19,6 x 26,2 cm / 7,7 x 10,3 in, avec cadre 32,4 x 38,4 cm / 12,8 x 15,1 in
PROVENANCE
Collection privée, Vienne
Cette gravure finement exécutée présente une vue du village de Renisse et du domaine de Moermont, nichés dans un paysage luxuriant et soigneusement aménagé. Au premier plan, un groupe de cavaliers accompagnés de chiens suggère un épisode de chasse ou l’arrivée d’une escorte aristocratique. Le domaine apparaît à l’arrière-plan, derrière les arbres et les jardins, tandis que des clochers et des toitures dessinent la ligne d’horizon. Le haut degré de détail, l’équilibre entre clarté architecturale et richesse pittoresque, ainsi que le rendu raffiné des ombres et de la lumière, témoignent du raffinement visuel caractéristique de l’atelier Ottens.
Bien que publiée sous le nom des frères Ottens, la composition et le style des costumes suggèrent que la plaque originale pourrait avoir été réalisée par leur père, Joachim Ottens, à la fin du XVIIᵉ siècle, puis rééditée par ses fils au début du XVIIIᵉ siècle.

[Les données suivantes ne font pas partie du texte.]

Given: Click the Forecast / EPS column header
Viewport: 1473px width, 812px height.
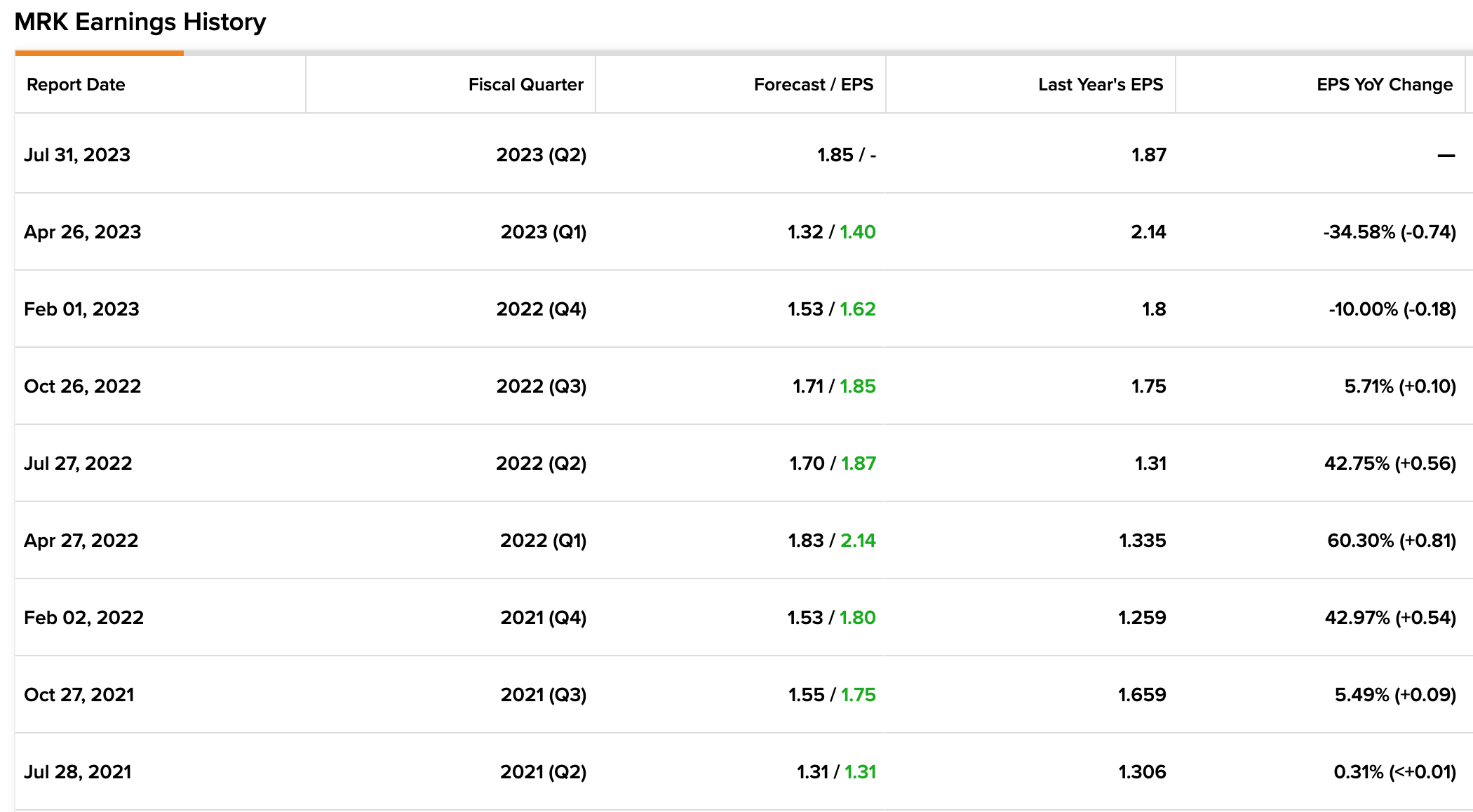Looking at the screenshot, I should [x=813, y=85].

À PROPOS DES ÉDITEURS : REINER ET JOSHUA OTTENS ET LA DYNASTIE D’AMSTERDAM
Reiner Ottens (1698–1750) et Joshua Ottens (1704–1765) appartenaient à une éminente dynastie de cartographes et de graveurs d’Amsterdam, active pendant plus d’un siècle. Leur père, Joachim Ottens (1663–1719), issu d’une famille de marins, reçut son éducation au sein de la communauté luthérienne évangélique d’Amsterdam. Dans sa jeunesse, il travailla auprès du célèbre cartographe Frederik de Wit, et dès les années 1680, il fonda son propre atelier d’édition, spécialisé dans les cartes, les dessins architecturaux et les estampes décoratives. Son entreprise fut poursuivie par sa veuve, puis par leurs enfants.
La famille Ottens possédait plusieurs propriétés dans le centre d’Amsterdam, notamment sur Nieuwendijk et Kalverstraat, et elle était profondément intégrée à la vie intellectuelle et commerciale de la ville. L’atelier fonctionnait sous l’enseigne “De Werelt Kaart” (“La Carte du Monde”), soulignant leur spécialisation cartographique. La famille participait activement à la Guilde des graveurs et marchands d’art, obtenant les statuts officiels de poorter (citoyen) et gildelid (membre de la guilde). Après la mort de Joachim en 1719, l’affaire fut confiée à ses deux fils cadets, Reiner et Joshua.
Leur partenariat professionnel fut formalisé en 1726 par un contrat réglant tous les aspects de leur vie commune et professionnelle, de la gestion de la boutique jusqu’aux droits matrimoniaux. À la mort de Reiner en 1750, Joshua poursuivit l’activité, et des documents attestent que sa veuve maintint l’entreprise jusqu’à la fin des années 1770.
Bien que la famille Ottens soit parfois associée à des origines juives — peut-être en raison de l’environnement de Joachim — les archives officielles confirment leur appartenance à la communauté luthérienne d’Amsterdam. À cette époque, la ville offrait un cadre cosmopolite où coexistaient des individus d’origines juive, protestante, allemande et flamande. C’est dans ce contexte multilingue et multiculturel que la maison d’édition Ottens développa son style distinctif et sa réussite.
Les frères Ottens ont laissé un héritage précieux, comprenant des gravures telles que les vues de Capelle et de Renisse, mais aussi des cartes, des atlas, des planches architecturales et des estampes décoratives. Leurs œuvres témoignent non seulement d’une grande maîtrise technique, mais aussi d’une organisation rigoureuse et d’une vision éditoriale qui ont fait de leur entreprise familiale une composante essentielle du tissu culturel d’Amsterdam au XVIIIᵉ siècle.